Gecenin karanlığında uyku mahmuru yataklarımızdan kalkardık. 04'te başlayacak olan maçı izlemek için 03'te televizyonun karşısına geçerdik. O bizim için yalnızca dünyanın en güçlü boksörü değil, emperyalist Amerika'nın Vietnam Savaşı'na karşı direnen bir sembolü, ülkesindeki ırkçılıkla korkusuzca savaşan bir kahramandı.

Daha 12 yaşında bisikletinin çalınması üzerine, hırsızı pataklamak amacıyla boksa başlamıştı.

İrlanda kökenli bir Afro-Amerikalı'ydı.

1960 Roma Olimpiyatları'na hafif-ağır sıklet şampiyonu olduğunda benüz 18 yaşındaydı.

Ülkesine döndüğünde bir lokantada siyahlara servis yapılmadığını gördüğünde, Olimpiyat madalyasını Ohio nehrinin karanlık sularına fırlattı.

Ülkede Malcolm X hareketi olarak da bilinen Nation of Islam hareketine katıldı.

Ayı” lakaplı Liston'u yenerek Dünya Şampiyonu olduğunda 22 yaşındaydı ve artık adı Cassius Clay değil, Muhammet Ali'ydi.

68 kuşağının eylemleri bütün dünyaya yayılıyor, İngiltere'de Beatles fırtına gibi esiyor, büyük devrimci Che, Bolivya dağlarında CIA tarafından infaz ediliyor, çiçek çocukları hippiler “No War, Make Love” diye haykırıyor, Amerika masum Vietnam halkının üzerine tonlarca bomba ve napalm atıyordu.

Vietnamlılar bana hiçbir kötülük yapmadı ki onlarla savaşayım. Benim Vietkong ile hiçbir sorunum yok.”

Böyle diyor, askere alınarak Vietnam'a gönderilmeyi reddediyordu Muhammet Ali.

Kendisine çok pahalıya patladı bu dik duruş. 5 yıl hapis cezasının yanında unvanlarına el konuldu ve bokstan uzaklaştırıldı.

Ağır kefaletler ödedi, yılmadı. Üniversitelerde para karşılığı konferanslar verdi.

1970'te temyiz davasını kazanıp boksa döndüğünde rakibi Frazier'di. Üstün dövüştüğü maçı hakemlerle kaybetti.

Ardından Ken Norton'la karşılaştı. Kaybetti, çenesi kırıldı.

Boks kariyerinin bittiği sanılıyordu. Küllerinden doğdu.

Önce Frazier'i, sonra Foreman'ı yerle bir etti. Lakabı The Greatest (En iyisi) idi.
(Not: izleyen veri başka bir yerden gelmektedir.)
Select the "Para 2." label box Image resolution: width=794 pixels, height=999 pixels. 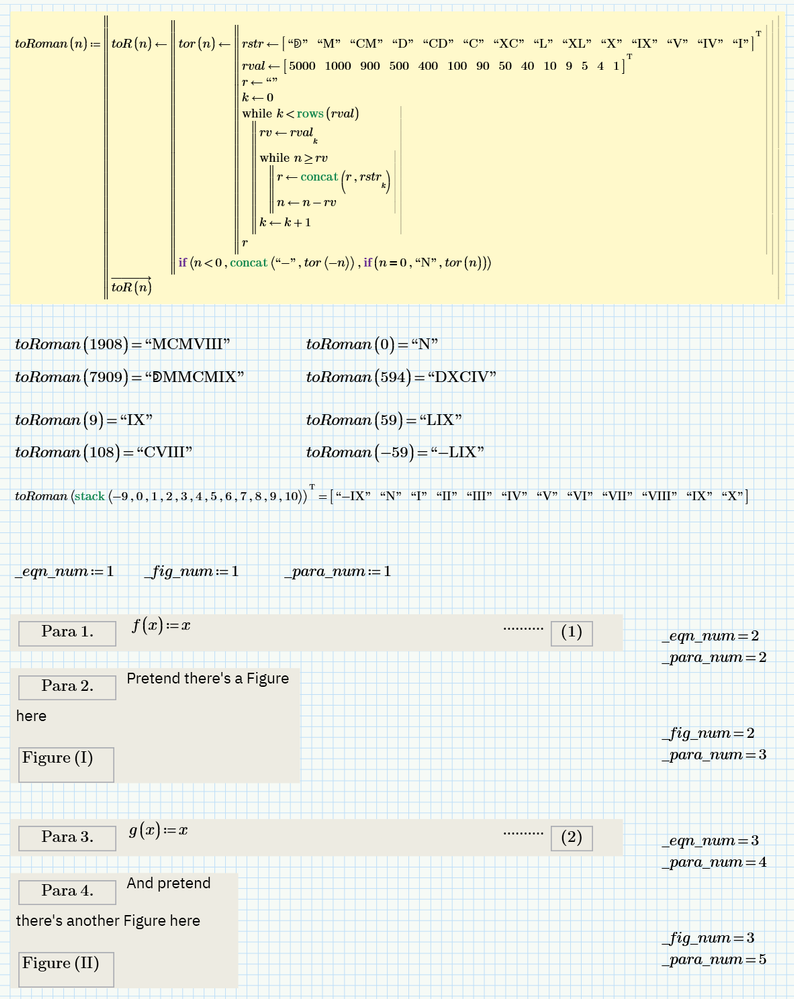(67, 686)
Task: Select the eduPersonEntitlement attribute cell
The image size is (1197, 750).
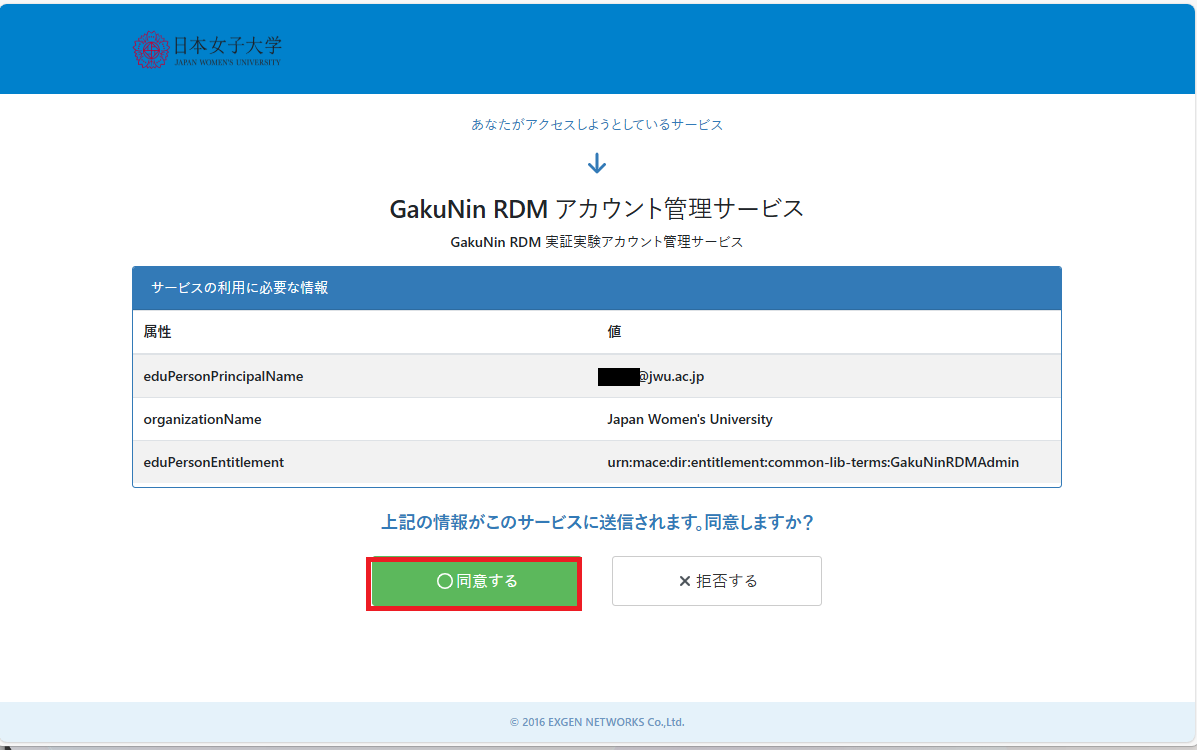Action: coord(213,462)
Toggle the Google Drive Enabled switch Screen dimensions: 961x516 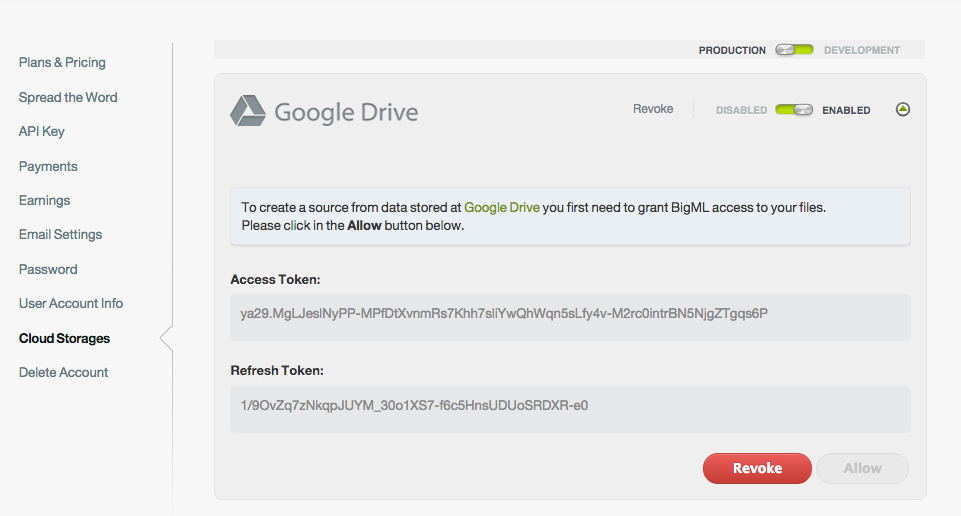coord(794,110)

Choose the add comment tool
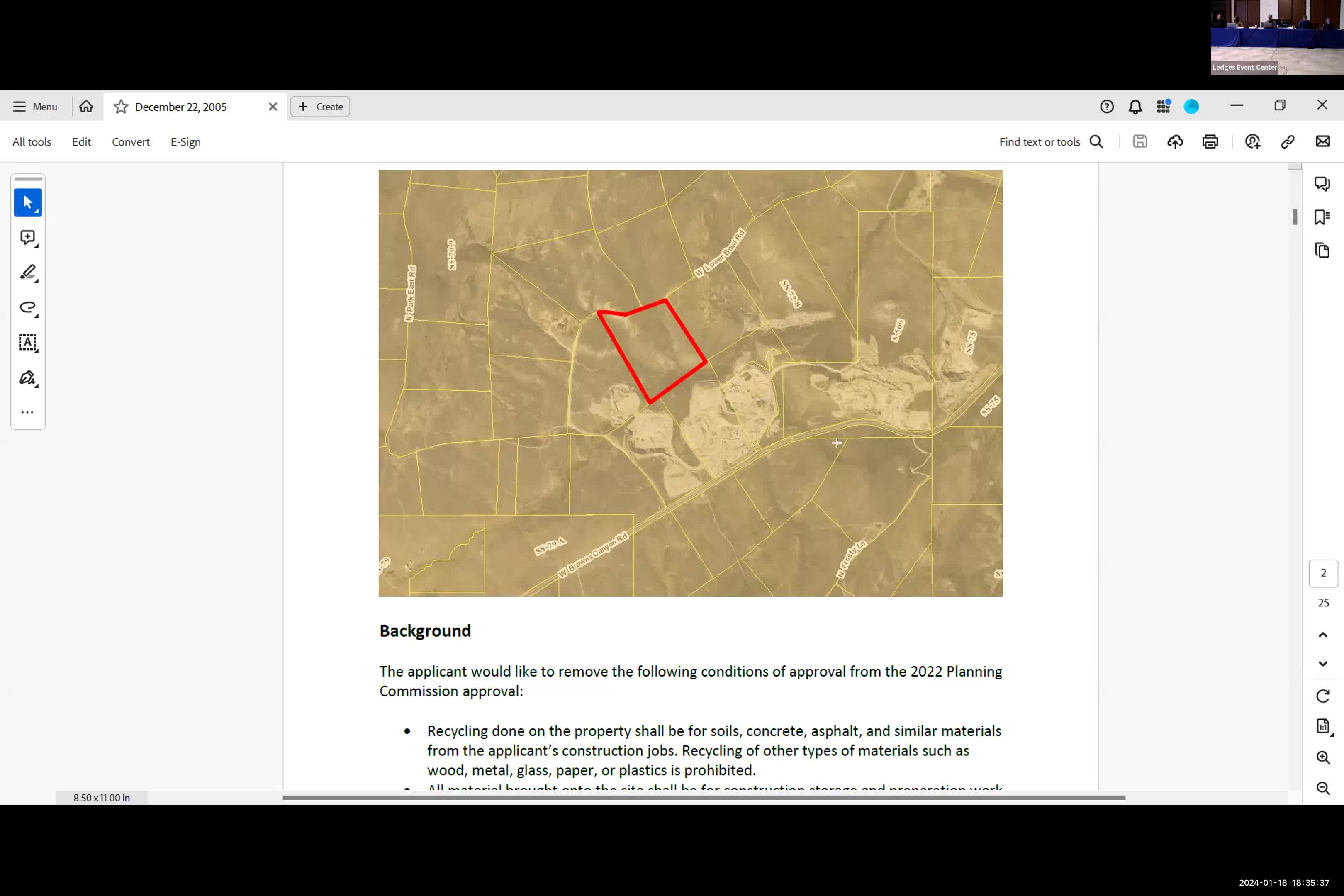[27, 237]
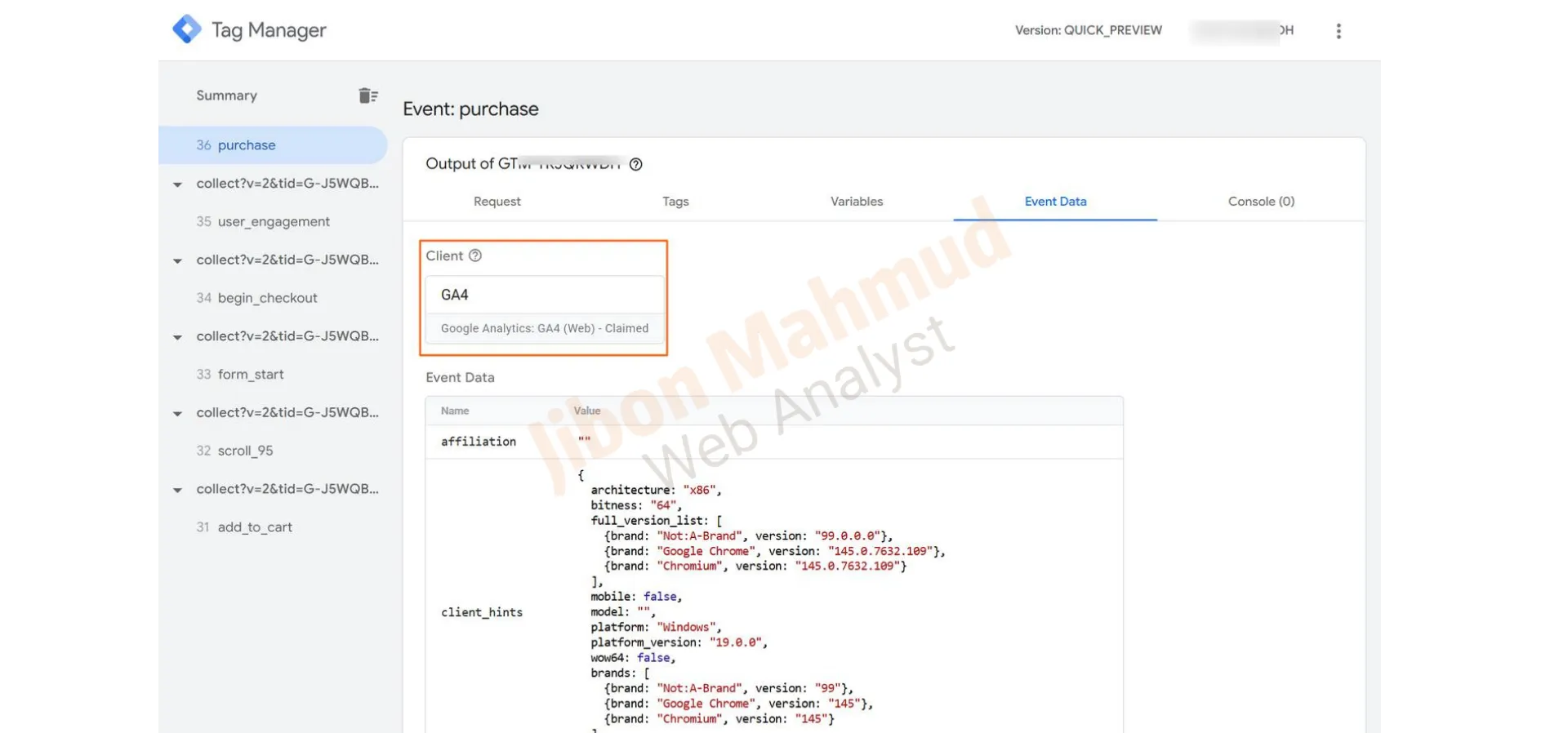1568x733 pixels.
Task: Collapse the collect request above scroll_95
Action: 178,414
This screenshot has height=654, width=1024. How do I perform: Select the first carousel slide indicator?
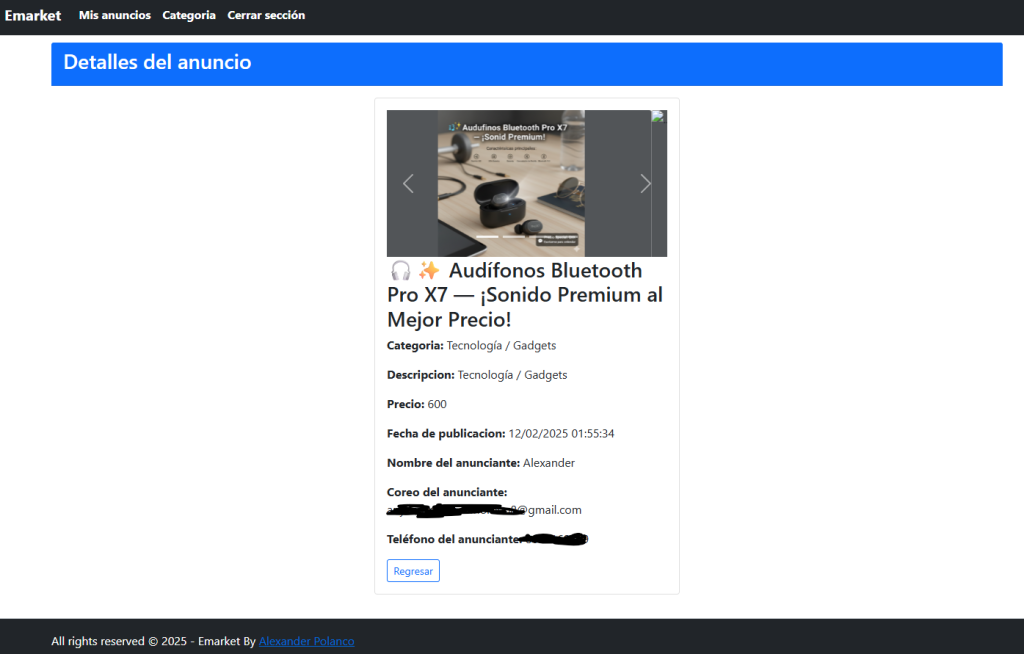[x=487, y=236]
Halk şampiyonuydu.

1972 Münih Olimpiyat Şampiyonu Kübalı Teofilo Stevenson ile bir maç yapması önerildiğinde yıl 1975 olmuştu. 5 milyon dolarlık ödüllü müsabakayı Stevenson reddetmişti.

“5 milyon dolar, 8 milyon Kübalının ağırlığı karşısında ne edebilir ki” demişti.

1976'da ise organizatörlerin, her durumda galibiyet garantisi verdiği müsabakayı bu kez Ali reddediyor ve “Siz bir kahramanlık hikayesi arıyorsunuz. Ama ben bunun için kahraman olmayı reddediyorum” diyordu.

Ancak1996'da Küba ziyaretinde Stevenson ile bir araya gelir. Artık parkinson hastasıdır.

Dünya Boks Konseyi 2012'de Meksika'nın Cancun kentinde Muhammet Ali'yi “Boksun Kralı” ilan eder.

Boksun Kralı yarın ebediyete uğurlanacak.

Ürdün Kralı 2. Abdulah'ın yanında Asrın Lideri'nin de cenaze töreninde bir konuşma yapacağı bildirilmişti. Ancak konuşmaların iptal edildiği söylendi. Aslında Asrın Lideri'nin konuşmasını merak ediyordum. Örneğin emperyalist Amerika'nın, masum Vietnam köylülerini napalm bombaları ile yakmasına Muhammet Ali'nin nasıl karşı çıktığından söz edebilecek miydi? O dönemlerdeki azgın Amerikan ırkçılığına değinebilecek miydi? O'nun 11 Eylül saldırısından sonra söylediği “İslam barış dinidir” biçimindeki sözlerine yer verecek miydi?

Hiç sanmıyorum. Büyük bir olasılıkla bir dünya şampiyonunun Müslüman olmasından duyduğu memnuniyeti anlatacaktı.

O, bizim kuşağın yalnızca dünya şampiyonu değil, Vietnam halkının ve anti-emperyalist, barışsever dünyanın korkusuz kahramanıydı.

Güle güle koca yürekli adam. Işıklarda uyu.